A John Deere Publication
Pink dessert on parchment paper atop wooden table by window/plants

One of Woodward's favorite creations with it is a Rhubarb Cornmeal Cake.

Agriculture, Specialty/Niche   November 01, 2025

Winter Rhubarb?

Ontario farm's early fresh treat fills the hunger gap.

Story and Photos by Lorne McClinton

It's dark as a cave inside Brian and Jeannette French's growing sheds at Lennox Farms near Melancthon, Ontario. But our cell phone flashlights reveal a remarkable sight. The floor is covered from wall to wall with thousands of deep red winter (forced) rhubarb stalks topped with pale yellow green leaves. They're stretching upwards from their root balls searching for sunlight that never comes.

"Forced rhubarb dates back to the 1700s in France," Brian French says. "I'm not sure why, but someone thought to put some rhubarb roots in a cave during the winter and found out they would grow in the dark. It really took off, because it was a way to have something fresh to eat during a time of year when nothing else fresh was available."

French's great-grandfather brought the technique to his farm near Toronto in 1910 when he emigrated from England. The Frenches are still using scions of the rhubarb he brought with him on their farm today. By the 1940s, his grandfather was one of the largest rhubarb producers in North America.

At one time there were over 70 producers growing forced rhubarb in Ontario. However, the energy crises in the 1970s forced small producers out of the business. Their numbers have been dwindling ever since; the Frenches are the last producer in Canada still growing it. It's very popular, he can sell as much as he can produce.
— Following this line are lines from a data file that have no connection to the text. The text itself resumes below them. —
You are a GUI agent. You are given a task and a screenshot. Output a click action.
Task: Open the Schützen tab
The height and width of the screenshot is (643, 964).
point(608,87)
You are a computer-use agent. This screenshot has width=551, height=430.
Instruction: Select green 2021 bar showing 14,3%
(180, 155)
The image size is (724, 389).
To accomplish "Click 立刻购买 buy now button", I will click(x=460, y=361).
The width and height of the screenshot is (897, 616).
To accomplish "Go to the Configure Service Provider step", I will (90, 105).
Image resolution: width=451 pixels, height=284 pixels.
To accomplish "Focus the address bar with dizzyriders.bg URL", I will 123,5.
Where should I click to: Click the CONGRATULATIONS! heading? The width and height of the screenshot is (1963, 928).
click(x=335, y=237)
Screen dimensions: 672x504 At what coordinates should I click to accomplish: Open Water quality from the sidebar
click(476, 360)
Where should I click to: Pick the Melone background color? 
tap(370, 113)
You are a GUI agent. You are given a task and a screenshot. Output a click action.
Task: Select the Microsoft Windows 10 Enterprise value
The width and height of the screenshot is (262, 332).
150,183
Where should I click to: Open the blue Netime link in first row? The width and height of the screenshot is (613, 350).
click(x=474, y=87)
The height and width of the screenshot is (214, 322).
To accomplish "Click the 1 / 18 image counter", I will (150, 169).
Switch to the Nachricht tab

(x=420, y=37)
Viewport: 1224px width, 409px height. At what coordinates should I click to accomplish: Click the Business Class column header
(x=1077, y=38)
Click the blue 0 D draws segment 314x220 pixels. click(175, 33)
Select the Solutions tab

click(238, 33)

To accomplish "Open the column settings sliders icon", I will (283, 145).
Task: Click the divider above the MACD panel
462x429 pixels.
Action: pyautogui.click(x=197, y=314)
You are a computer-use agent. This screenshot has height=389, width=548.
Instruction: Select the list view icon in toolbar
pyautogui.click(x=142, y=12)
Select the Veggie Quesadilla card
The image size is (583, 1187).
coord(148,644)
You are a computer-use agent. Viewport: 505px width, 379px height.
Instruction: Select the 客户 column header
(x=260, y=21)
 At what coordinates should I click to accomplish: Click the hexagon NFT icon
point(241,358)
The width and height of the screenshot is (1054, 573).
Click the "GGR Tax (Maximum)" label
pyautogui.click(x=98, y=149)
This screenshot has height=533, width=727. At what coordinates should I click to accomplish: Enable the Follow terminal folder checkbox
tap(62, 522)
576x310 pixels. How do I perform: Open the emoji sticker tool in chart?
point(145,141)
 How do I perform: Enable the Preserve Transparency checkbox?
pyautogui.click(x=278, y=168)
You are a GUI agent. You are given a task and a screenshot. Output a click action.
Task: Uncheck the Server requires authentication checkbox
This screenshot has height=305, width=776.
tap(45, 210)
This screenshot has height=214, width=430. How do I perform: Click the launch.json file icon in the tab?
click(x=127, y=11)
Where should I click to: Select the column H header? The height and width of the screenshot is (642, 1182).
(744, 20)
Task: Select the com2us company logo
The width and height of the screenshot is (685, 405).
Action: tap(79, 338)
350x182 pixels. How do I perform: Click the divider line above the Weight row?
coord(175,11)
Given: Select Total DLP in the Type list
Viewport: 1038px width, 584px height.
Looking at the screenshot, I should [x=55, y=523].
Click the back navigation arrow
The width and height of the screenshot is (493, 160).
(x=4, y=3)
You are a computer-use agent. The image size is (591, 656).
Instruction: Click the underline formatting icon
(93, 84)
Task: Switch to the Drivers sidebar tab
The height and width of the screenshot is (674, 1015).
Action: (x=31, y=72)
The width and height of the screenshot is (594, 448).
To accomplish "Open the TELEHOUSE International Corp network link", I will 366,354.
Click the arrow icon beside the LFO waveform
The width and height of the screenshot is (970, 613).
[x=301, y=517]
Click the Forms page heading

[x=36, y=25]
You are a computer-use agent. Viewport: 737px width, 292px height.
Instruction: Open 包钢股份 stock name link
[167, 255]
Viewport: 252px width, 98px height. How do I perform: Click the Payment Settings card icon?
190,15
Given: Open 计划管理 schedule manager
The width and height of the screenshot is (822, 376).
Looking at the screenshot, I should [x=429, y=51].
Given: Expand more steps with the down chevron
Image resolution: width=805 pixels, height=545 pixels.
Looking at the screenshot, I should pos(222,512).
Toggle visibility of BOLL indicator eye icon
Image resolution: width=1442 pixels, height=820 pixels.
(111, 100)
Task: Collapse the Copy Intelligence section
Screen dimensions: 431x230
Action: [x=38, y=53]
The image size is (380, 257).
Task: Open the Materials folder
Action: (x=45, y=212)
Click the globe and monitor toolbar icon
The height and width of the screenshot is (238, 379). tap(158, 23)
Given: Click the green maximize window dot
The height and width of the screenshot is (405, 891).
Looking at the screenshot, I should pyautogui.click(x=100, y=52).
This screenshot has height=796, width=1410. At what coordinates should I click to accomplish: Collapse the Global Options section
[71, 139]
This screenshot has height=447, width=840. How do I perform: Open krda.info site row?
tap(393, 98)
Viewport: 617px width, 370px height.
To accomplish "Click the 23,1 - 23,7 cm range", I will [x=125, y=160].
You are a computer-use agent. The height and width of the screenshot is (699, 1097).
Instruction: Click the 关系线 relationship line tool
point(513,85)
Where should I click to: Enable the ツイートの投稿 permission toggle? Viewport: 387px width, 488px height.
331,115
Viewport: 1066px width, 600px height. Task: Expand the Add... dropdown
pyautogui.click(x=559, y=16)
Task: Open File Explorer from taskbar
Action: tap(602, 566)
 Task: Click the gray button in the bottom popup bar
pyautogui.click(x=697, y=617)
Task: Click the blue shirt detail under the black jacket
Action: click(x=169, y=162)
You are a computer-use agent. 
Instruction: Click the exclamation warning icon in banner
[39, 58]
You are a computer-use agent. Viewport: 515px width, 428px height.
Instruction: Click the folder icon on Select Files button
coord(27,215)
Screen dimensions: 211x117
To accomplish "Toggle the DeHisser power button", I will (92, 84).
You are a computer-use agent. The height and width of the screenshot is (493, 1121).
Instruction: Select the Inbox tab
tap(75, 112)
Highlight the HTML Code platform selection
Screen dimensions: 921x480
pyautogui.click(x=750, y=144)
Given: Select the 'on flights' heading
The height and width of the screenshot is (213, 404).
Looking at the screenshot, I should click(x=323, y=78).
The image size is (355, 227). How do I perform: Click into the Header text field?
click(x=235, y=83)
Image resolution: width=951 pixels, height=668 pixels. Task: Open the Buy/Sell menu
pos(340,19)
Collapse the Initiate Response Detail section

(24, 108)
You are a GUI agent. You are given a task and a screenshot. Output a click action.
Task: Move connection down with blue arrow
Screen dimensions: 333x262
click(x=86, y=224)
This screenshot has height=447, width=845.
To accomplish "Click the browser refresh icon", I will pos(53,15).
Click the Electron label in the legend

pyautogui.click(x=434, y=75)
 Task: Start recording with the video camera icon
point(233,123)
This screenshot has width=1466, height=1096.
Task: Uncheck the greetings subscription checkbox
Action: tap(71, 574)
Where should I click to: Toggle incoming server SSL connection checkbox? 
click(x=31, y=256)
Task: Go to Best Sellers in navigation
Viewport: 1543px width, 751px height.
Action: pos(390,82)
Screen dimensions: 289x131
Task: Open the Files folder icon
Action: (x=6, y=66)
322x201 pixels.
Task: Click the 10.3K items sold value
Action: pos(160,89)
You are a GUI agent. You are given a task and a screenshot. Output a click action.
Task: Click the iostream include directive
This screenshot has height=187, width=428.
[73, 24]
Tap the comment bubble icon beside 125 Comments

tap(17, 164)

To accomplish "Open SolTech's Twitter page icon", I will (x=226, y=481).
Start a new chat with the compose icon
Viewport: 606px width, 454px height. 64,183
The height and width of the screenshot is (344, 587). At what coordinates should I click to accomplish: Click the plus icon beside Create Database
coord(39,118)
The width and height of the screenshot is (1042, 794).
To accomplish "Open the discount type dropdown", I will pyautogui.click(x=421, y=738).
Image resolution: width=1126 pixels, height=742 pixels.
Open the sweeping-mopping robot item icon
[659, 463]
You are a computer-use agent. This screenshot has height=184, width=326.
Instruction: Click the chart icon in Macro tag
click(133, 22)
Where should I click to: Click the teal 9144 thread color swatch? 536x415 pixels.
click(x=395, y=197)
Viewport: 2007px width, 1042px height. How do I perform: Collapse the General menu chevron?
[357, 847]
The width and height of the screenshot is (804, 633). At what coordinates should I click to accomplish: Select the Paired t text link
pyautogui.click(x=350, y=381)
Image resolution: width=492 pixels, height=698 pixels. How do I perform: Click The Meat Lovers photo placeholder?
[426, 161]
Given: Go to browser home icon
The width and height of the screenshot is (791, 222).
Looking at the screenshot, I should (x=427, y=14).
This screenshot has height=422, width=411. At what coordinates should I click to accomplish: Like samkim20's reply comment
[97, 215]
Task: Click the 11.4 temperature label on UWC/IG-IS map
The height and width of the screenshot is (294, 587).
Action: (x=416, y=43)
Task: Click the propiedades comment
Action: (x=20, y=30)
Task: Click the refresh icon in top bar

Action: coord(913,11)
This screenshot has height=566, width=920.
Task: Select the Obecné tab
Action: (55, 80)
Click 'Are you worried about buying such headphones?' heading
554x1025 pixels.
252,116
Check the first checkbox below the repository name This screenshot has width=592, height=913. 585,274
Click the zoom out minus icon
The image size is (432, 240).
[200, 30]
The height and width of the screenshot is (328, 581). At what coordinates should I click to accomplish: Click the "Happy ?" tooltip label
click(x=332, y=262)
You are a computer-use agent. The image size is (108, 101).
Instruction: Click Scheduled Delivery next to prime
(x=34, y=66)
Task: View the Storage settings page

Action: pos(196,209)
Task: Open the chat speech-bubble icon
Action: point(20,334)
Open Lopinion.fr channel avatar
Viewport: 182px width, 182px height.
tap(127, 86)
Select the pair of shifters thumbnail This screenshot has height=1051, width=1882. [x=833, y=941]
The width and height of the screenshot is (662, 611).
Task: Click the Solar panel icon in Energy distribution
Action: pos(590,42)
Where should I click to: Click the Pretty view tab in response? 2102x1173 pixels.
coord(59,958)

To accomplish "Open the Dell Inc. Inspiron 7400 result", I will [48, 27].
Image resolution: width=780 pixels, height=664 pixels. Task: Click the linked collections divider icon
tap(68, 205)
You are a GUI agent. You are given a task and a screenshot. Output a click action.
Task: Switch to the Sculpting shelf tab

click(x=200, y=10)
Above. Dawn Woodward says she embraced forced rhubarb because it provides a local, fresh, and springy ingredient early in the season. She loves the beautiful red color and that it can be used in either sweet or savory dishes. Forced rhubarb is grown in complete darkness. Since no photosynthesis occurs it has the rhubarb flavor without the tartness and stringiness. Brian French's family has grown it since 1910.


Barely changed. Their process has barely changed over the past 115 years. They start their plants out in their fields and leave them untouched for two years. After that, they'll harvest 20,000 roots and move them into one of their five Quonset-style growing sheds. There they are kept in complete darkness and at 5° C to place the plants in a cool dormant stage for at least 40 days. Starting in mid-January, temperatures are raised one shed at a time to 13° C with propane space heaters. The increase convinces the plants that spring has arrived and the roots send out fresh stalks.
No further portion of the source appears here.